As I noted in a recent article in these pages, the massive Google Books archive is a treasure trove for anyone with an interest in history, casual or otherwise. That includes tea lovers too. That article took a look at a volume from 1882 called The Tea Cyclopaedia. But there are tea books in the Google archive that go back farther than that, including The Natural History of the Tea-Tree, by John Coakley Lettsom. It originally appeared in 1772, not much more than a century after tea was first introduced to England.
A member of the Royal College of Physicians, Lettsom was also a philanthropist and abolitionist. The full title of his tea book is The Natural History of the Tea-Tree, with Observations on the Medical Qualities of Tea, and Effects of Tea-Drinking, and it provides an interesting snapshot of what he calls the “fashionable custom of Tea drinking.”
Though it had only been a part of the English diet for a little over a century, Lettsom estimated that about three million pounds of tea a year were being consumed. He bemoaned this to some extent because of his view that the “laboring people” were spending their scant and hard-earned dollars on tea rather than food. He also notes that a few of the many tea plants that were smuggled out of China were still surviving in their new English homes, an interesting aside, given the lengths the British would later go to obtain Chinese tea plants to cultivate in their new tea gardens in India.

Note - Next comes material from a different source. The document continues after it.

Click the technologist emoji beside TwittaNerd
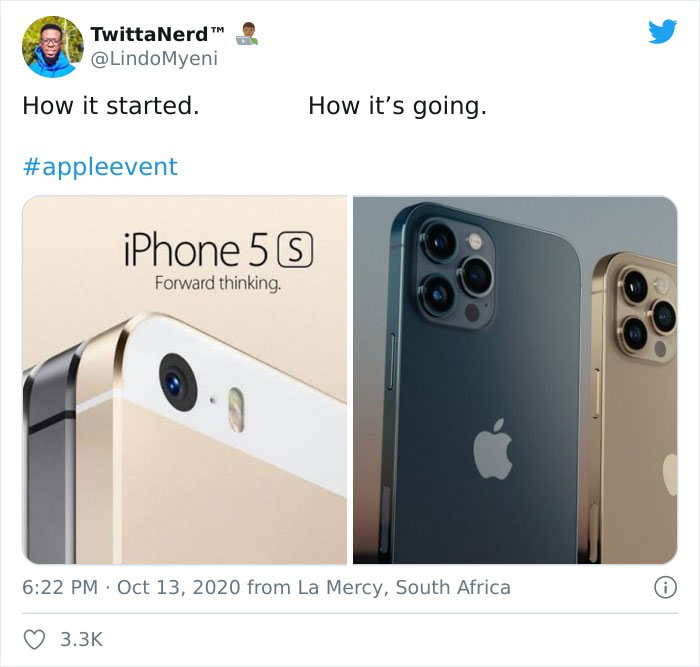click(x=246, y=33)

At just under seventy pages, Lettsom’s book makes for a pretty quick read, though the background on the botany and botanical history of the plant itself might drag a bit for anyone without a specific interest in this sub-topic. Ditto for the section on Soil and Culture. But the chapters on the Origin of Tea, Drinking of Tea, and Gathering the Leaves help pick up the pace a bit.
The latter section of the book is devoted to a fairly in-depth examination titled The Medical History of Tea. Unlike some other commentators who wrote about tea in this era, Lettsom gives tea a passing grade, for the most part, when it comes to health benefits, a foreshadowing of what was to come in future centuries.